Os campos personalizados existiam, mas eram todos texto solto. Agora cada campo tem um tipo, e é o tipo que muda tudo.

Onze tipos, uma consequência para cada um

Ao criar o campo você escolhe entre Texto, Número, Valor (R$), Data, CPF, CNPJ, E-mail, Telefone, Link, Lista de opções e Sim / Não. A escolha não é decorativa:

  • CPF e CNPJ são conferidos pelo dígito verificador. Número inventado é recusado antes de entrar na base — não vira problema do financeiro três semanas depois.
  • Valor aceita 1.250,90 ou 1250.90 e guarda sempre do mesmo jeito. É o que permite somar.
  • Data aceita 01/10/2026 e vira calendário na ficha.
  • Lista de opções vira menu. Ninguém digita "ouro", "Ouro" e "OURO" como se fossem três planos.

Se um campo estiver errado, nada é gravado pela metade: a mensagem diz o nome do campo que precisa de correção.

O que você ganha na lista de contatos

Aqui está a diferença prática entre um dado e uma etiqueta. Na lista, você escolhe o campo, o operador e o valor:

  • Valor do contrato maior que 1.000
  • Vencimento antes de 15/11/2026
  • Plano é Ouro
  • CPF está vazio — a forma mais rápida de achar o buraco no cadastro

Os operadores mudam conforme o tipo: maior que e menor que só aparecem em número, valor e data, porque só ali eles significam alguma coisa.

E o mesmo filtro segmenta o envio em massa. Falar só com quem tem plano Ouro e vence esta semana deixa de ser um trabalho de exportar, cruzar e reimportar.

Exportar e somar

O botão de exportar traz uma coluna por campo, já formatada — R$ com vírgula, data em dd/mm/aaaa, CPF pontuado — e abre direto no Excel, respeitando o filtro que estiver na tela.

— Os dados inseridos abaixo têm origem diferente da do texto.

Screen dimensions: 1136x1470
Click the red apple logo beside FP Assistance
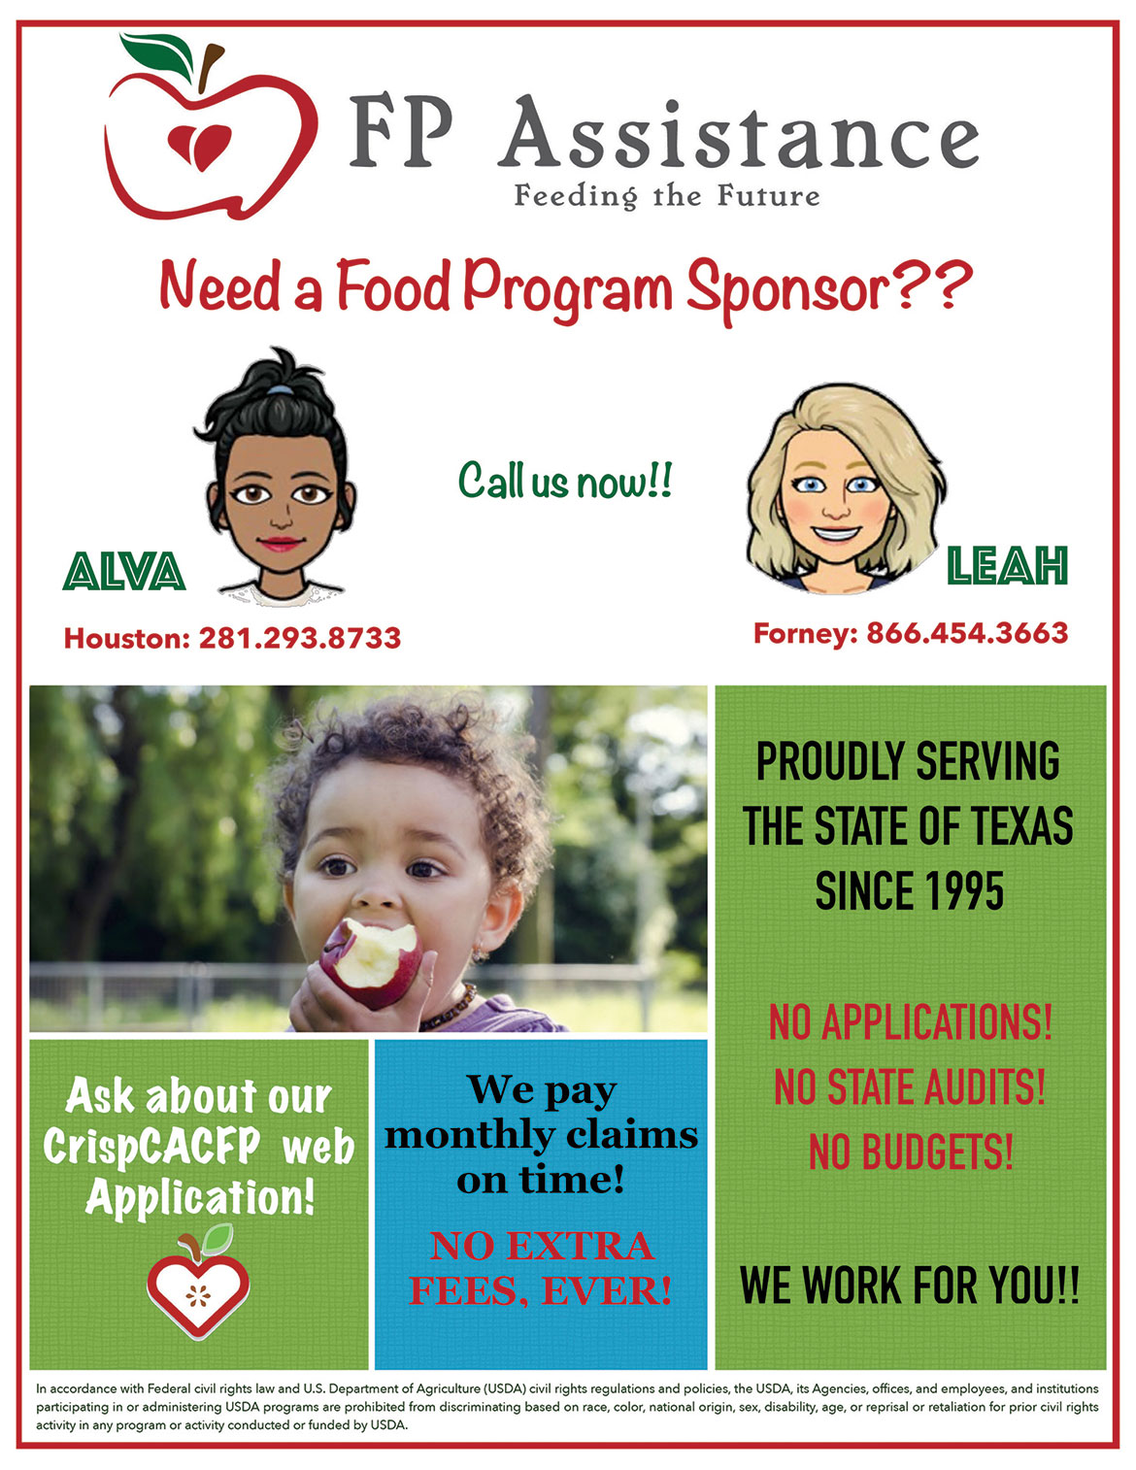click(211, 128)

Nos campos de valor e número, o painel mostra quantos contatos estão preenchidos, a soma e a média. Nos de lista, mostra quantos contatos em cada opção. É o relatório que antes só existia depois de alguém montar a planilha.

No fluxo, o campo decide e é preenchido

No construtor de fluxos o campo deixa de ser só cadastro:

  • Condição pelo campo do contato: plano é Ouro, então atendimento prioritário.
  • Ação de gravar em campo: o que o cliente responde entra direto na ficha, sem ninguém digitar.
  • Pergunta que salva no campo, já validada pelo tipo.

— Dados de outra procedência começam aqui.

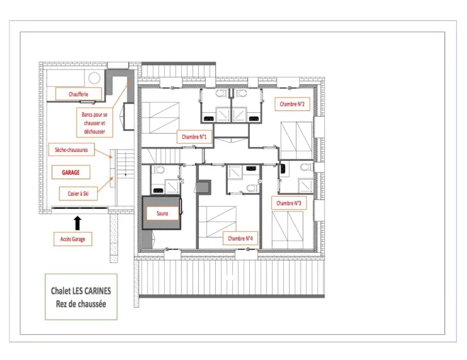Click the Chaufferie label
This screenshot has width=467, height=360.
point(79,94)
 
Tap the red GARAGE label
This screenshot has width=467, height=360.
point(71,172)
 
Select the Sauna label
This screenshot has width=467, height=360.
point(162,213)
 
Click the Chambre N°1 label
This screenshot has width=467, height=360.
point(194,137)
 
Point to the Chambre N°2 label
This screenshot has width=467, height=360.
point(292,104)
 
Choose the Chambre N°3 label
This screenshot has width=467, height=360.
point(289,203)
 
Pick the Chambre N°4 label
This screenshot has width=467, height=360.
point(240,238)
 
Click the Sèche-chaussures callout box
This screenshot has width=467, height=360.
point(71,149)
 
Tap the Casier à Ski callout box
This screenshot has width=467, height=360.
point(78,194)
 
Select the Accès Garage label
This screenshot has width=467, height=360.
point(73,239)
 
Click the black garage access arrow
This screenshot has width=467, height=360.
point(78,223)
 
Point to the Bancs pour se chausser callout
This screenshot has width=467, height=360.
point(95,122)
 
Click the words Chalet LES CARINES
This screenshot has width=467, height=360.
point(81,291)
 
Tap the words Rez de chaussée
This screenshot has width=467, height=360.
point(81,304)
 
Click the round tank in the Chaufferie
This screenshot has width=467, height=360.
point(94,78)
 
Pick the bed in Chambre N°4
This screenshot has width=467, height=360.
point(218,222)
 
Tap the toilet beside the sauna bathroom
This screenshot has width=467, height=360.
point(159,170)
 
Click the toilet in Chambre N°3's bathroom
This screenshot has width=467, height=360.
point(306,167)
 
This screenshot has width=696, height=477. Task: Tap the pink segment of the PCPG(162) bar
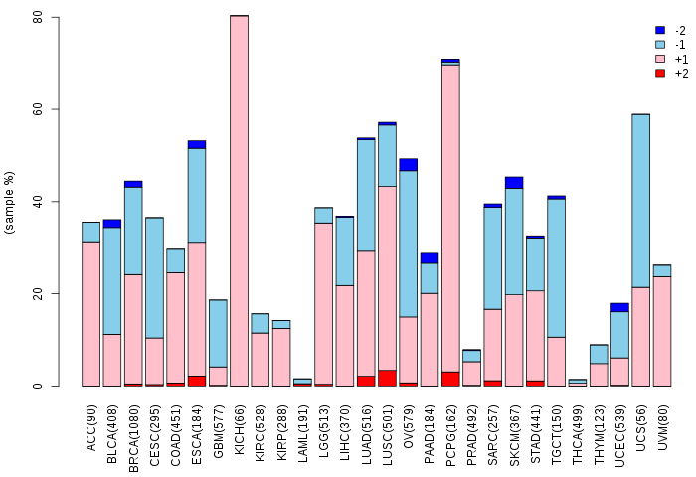(450, 219)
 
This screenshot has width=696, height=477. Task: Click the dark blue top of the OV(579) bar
(409, 164)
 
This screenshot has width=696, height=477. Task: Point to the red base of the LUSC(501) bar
(387, 378)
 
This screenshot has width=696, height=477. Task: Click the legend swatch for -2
(660, 31)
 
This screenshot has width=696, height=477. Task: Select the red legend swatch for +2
(660, 74)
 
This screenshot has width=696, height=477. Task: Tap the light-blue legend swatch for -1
(660, 45)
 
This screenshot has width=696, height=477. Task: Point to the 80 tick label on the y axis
(37, 17)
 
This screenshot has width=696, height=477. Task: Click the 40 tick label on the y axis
(37, 202)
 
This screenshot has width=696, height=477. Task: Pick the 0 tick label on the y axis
(40, 386)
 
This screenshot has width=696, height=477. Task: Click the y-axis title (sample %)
(10, 202)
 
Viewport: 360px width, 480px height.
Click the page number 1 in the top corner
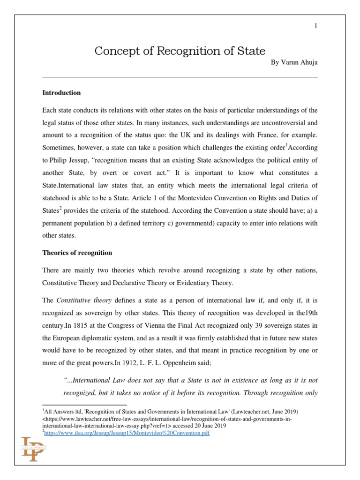point(316,26)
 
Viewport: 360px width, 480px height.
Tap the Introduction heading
point(61,93)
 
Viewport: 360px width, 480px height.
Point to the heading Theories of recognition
point(77,253)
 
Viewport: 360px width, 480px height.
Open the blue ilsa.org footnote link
point(127,433)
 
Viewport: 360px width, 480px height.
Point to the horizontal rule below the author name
point(180,77)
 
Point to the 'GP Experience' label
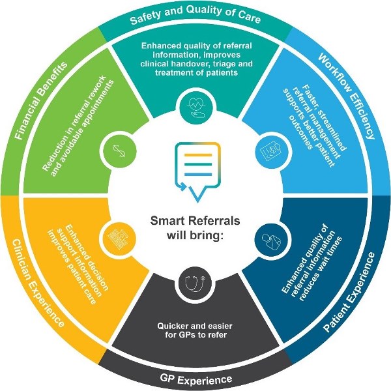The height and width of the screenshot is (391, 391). [x=196, y=378]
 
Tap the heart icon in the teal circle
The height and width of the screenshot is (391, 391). [x=196, y=105]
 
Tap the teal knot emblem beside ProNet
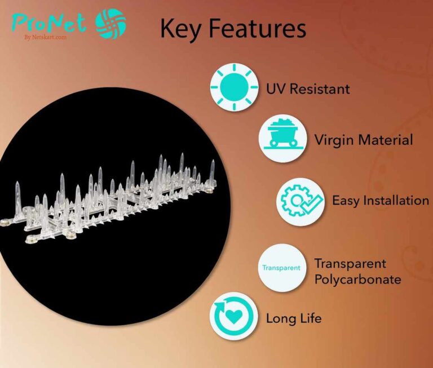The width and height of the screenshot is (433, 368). pos(111,24)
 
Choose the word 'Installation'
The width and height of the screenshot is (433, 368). pos(396,200)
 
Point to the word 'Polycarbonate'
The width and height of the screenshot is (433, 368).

Na API Oficial dá para ir além: o bloco de formulário do WhatsApp abre uma tela dentro do aplicativo, o cliente preenche seis campos de uma vez e cada um cai no campo certo da ficha.

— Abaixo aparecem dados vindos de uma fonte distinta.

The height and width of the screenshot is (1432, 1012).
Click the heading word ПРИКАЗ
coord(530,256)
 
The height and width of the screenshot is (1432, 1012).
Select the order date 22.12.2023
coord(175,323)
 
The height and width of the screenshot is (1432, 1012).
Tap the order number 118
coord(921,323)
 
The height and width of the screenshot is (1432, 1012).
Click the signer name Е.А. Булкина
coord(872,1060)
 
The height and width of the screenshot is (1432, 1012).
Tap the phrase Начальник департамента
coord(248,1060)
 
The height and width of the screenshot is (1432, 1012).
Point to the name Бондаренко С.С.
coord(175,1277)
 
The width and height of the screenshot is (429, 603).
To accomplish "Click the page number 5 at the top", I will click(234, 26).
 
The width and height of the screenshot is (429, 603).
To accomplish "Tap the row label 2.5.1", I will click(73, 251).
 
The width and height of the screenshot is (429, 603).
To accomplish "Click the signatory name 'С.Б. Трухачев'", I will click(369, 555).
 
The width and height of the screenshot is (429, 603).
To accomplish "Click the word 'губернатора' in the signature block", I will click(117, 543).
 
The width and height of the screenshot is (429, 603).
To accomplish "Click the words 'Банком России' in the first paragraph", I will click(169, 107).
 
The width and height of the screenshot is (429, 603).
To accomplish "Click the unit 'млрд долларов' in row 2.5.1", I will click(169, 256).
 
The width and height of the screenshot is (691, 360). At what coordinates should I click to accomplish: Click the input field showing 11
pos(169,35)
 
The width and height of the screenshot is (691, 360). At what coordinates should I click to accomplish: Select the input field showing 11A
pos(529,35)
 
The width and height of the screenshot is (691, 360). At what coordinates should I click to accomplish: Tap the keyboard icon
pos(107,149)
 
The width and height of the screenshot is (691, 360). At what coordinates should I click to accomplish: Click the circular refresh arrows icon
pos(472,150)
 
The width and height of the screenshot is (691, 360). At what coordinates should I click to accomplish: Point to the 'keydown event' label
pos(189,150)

A regra para não se perder de novo

Vale uma linha simples, porque ela evita a bagunça voltar:

Etiqueta é estado da conversa. Campo é dado da pessoa.

Aguardando pagamento, orçamento enviado, cliente irritado: etiqueta. Plano, CPF, valor do contrato, vencimento: campo. Quem organiza assim ganha filtro, soma e CSV de graça — e nunca mais precisa explicar para um atendente novo por que existe uma etiqueta chamada VALOR-1200.

Uma coisa que não muda

O tipo do campo não muda depois de criado — os valores já gravados ficariam inválidos. Nome e opções, sim: renomear o campo ou acrescentar uma opção nova é seguro e não perde nada do que já está preenchido.

Escolha o tipo com calma na hora de criar. É o único momento em que ele pede atenção.